How Are Reliable Tyres Made?

Understanding the processes behind the tyre production process is helpful to you as a motorist, and will give you a better understanding of the way your vehicle interacts with the road surface.

Tyre Production

The first stage in the manufacturing process is the blending of raw materials to create the composite from which the tyre is made. These ingredients include various chemicals as well as up to thirty different types of rubber, used in different combinations. These are placed under high heat and pressure in devices called Banbury machines, which makes a sticky black gum.

The gummy compounds are cut into thick slabs and then put through a process known as milling. In this process, the gum is cut into different shapes and sizes to make up treads, sidewalls, and other components of a tyre. Then the construction of the tyre itself begins, in which various layers are pressed together to make what is known as a ‘green tyre’. In the final curing process, heated moulds give the tyre its final shape. The tyre is then ready to be fitted onto a car.

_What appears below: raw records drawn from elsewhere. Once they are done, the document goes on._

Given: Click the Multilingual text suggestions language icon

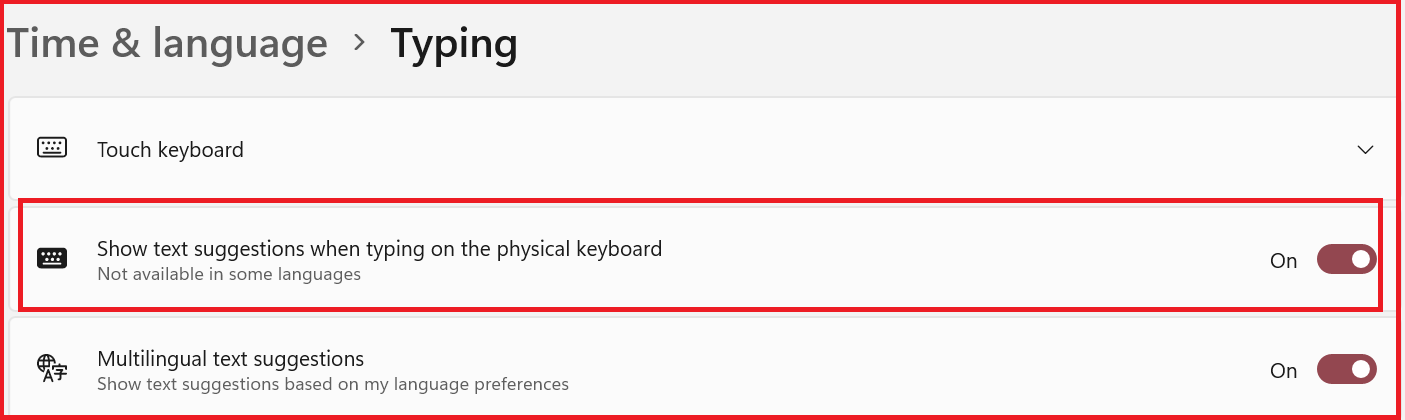Looking at the screenshot, I should click(52, 369).
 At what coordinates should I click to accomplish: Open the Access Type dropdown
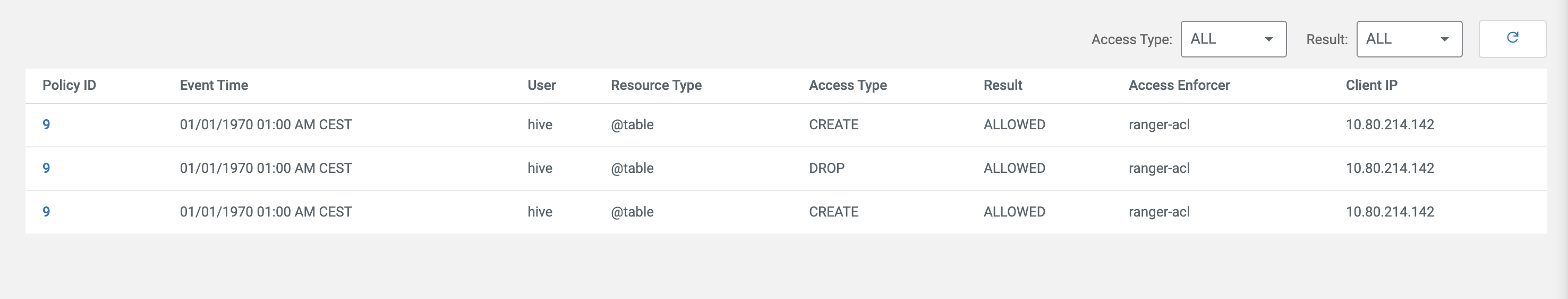pos(1233,39)
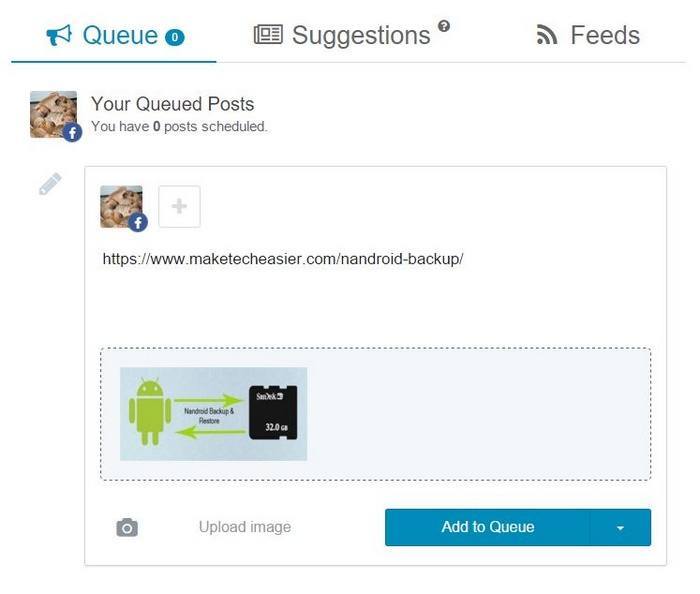Click the pencil edit icon
Image resolution: width=700 pixels, height=594 pixels.
[x=50, y=185]
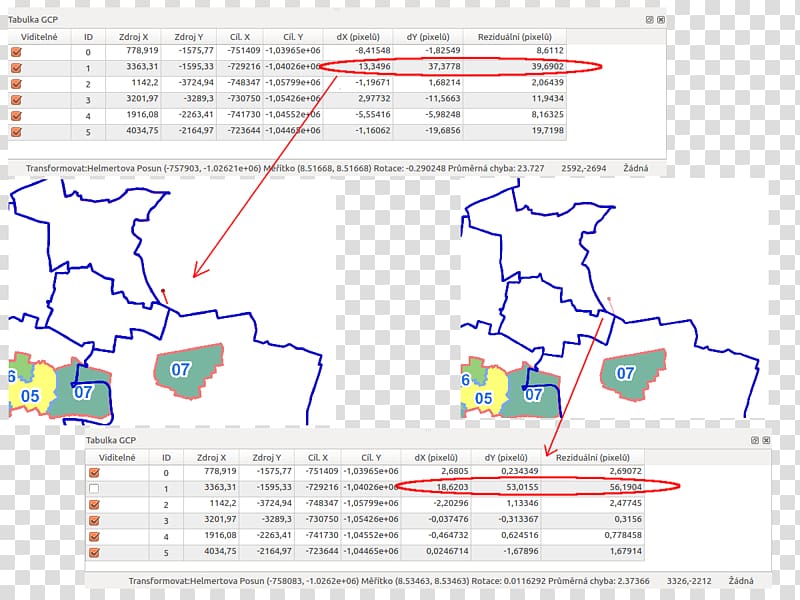Screen dimensions: 800x600
Task: Click the red GCP point on left map
Action: pos(163,292)
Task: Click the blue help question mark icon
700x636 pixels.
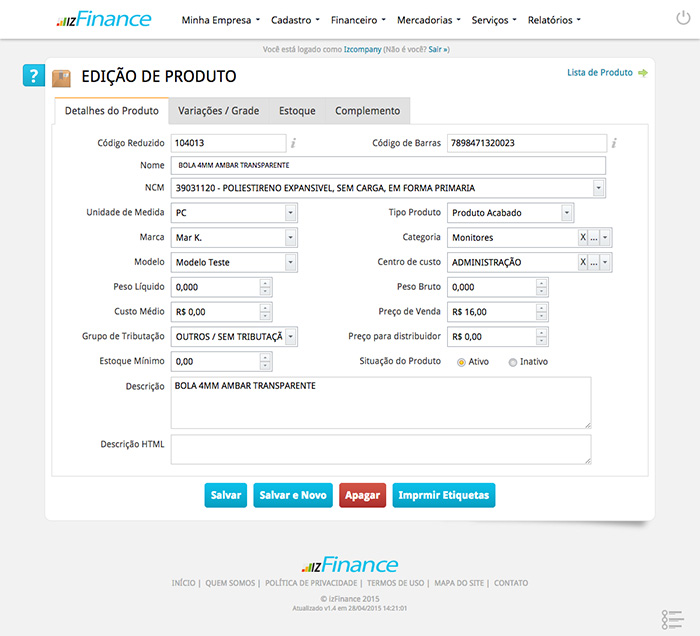Action: 34,76
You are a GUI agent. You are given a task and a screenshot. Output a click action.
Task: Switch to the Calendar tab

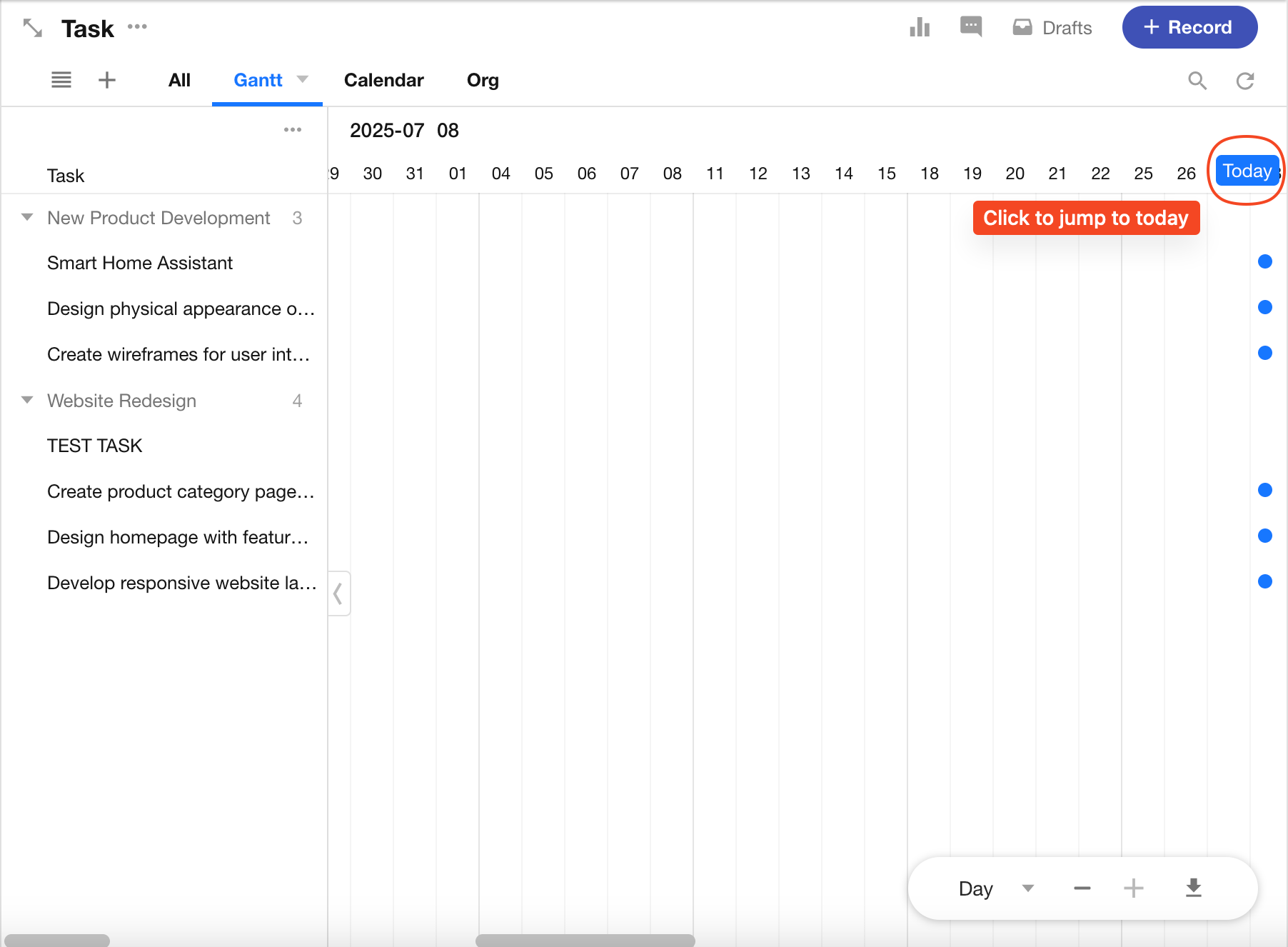383,80
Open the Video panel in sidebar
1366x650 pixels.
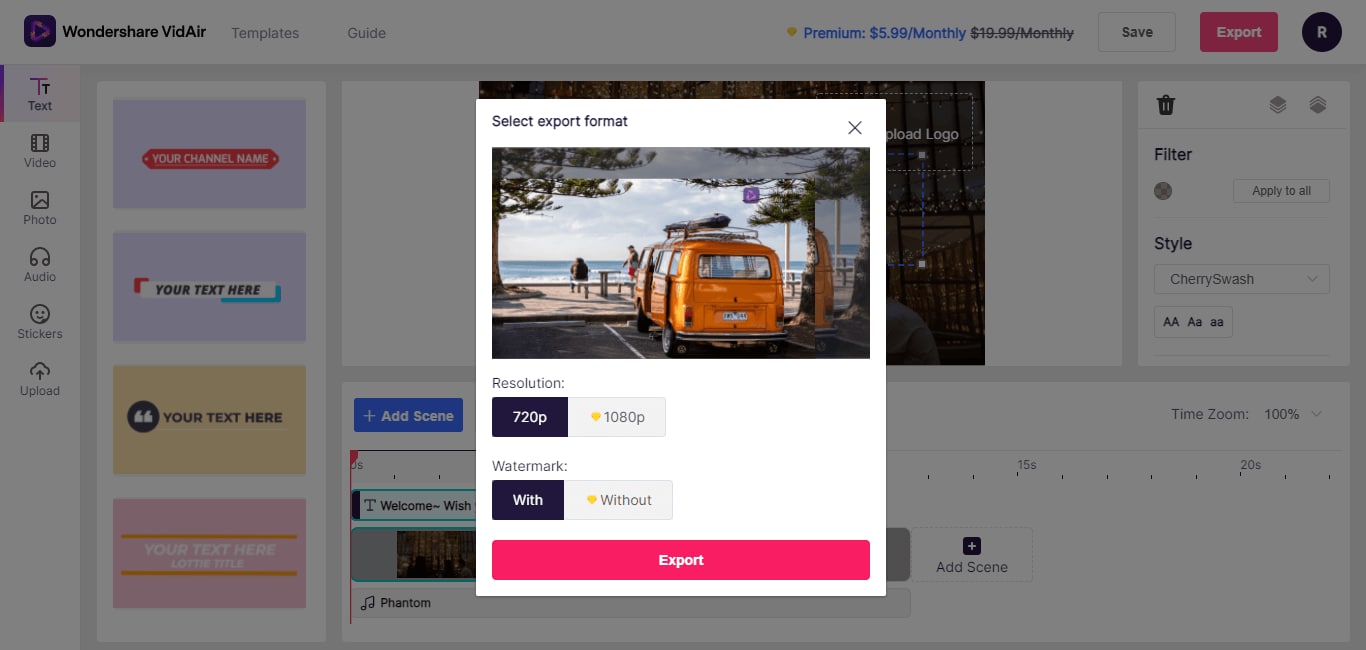coord(40,151)
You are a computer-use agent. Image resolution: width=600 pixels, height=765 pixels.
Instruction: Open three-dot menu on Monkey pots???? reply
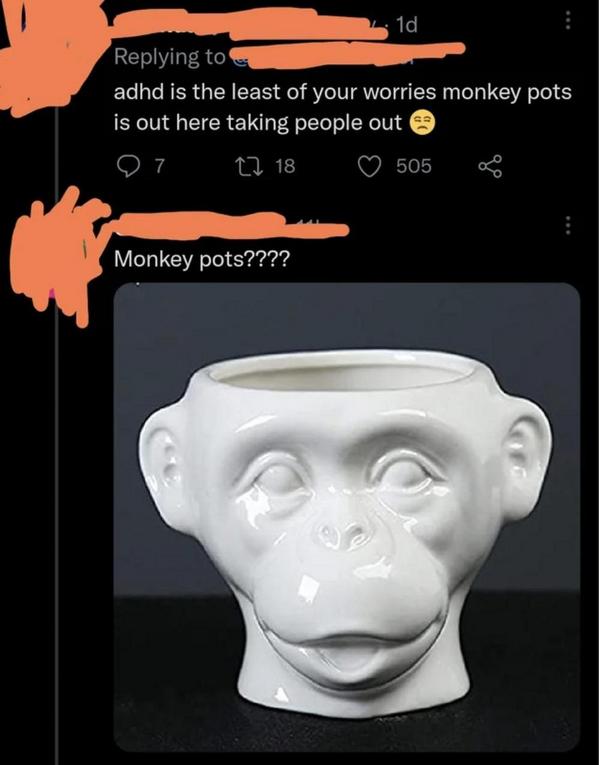568,226
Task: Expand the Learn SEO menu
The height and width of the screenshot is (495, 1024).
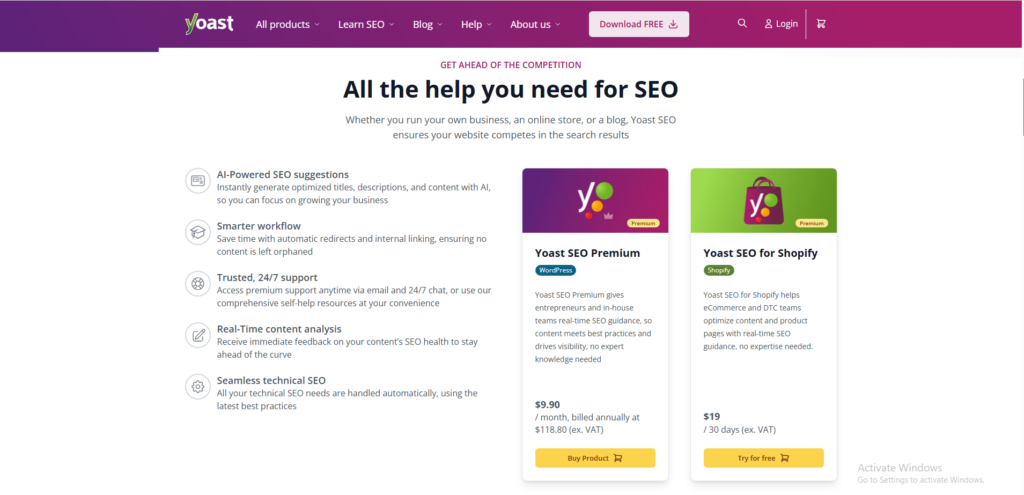Action: (366, 24)
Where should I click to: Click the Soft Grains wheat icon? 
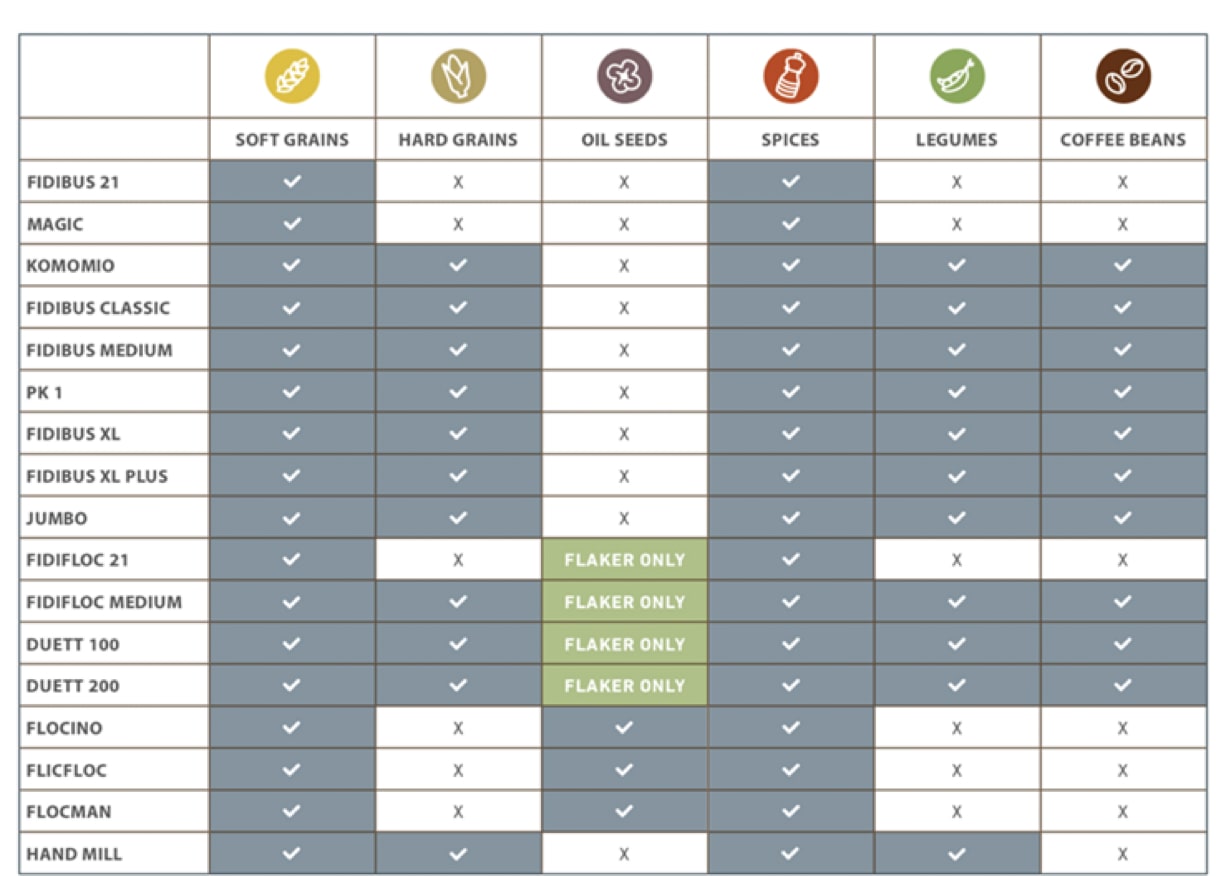(x=292, y=77)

The Different Types of Tyres

There are two main types of tyres: those with air-filled tubes inside, and ‘tubeless’ tyres that hold the air between the rim and the wheel instead. Tubeless tyres are standard on most international cars.

Most mass-production cars come with standard tyres. This type of tyre is made of a hard rubber compound, and is designed to be used on a variety of road types and driving conditions.

Performance tyres are made of a softer rubber compound that adds grip on hot, dry roads, but can be dangerous if used on wet ones, particularly if the grip is worn down.

Off-road tyres have a greater surface area and deeper treads to maximize the amount of grip they provide. These tyres can wear out quickly on normal roads and at high speeds, however.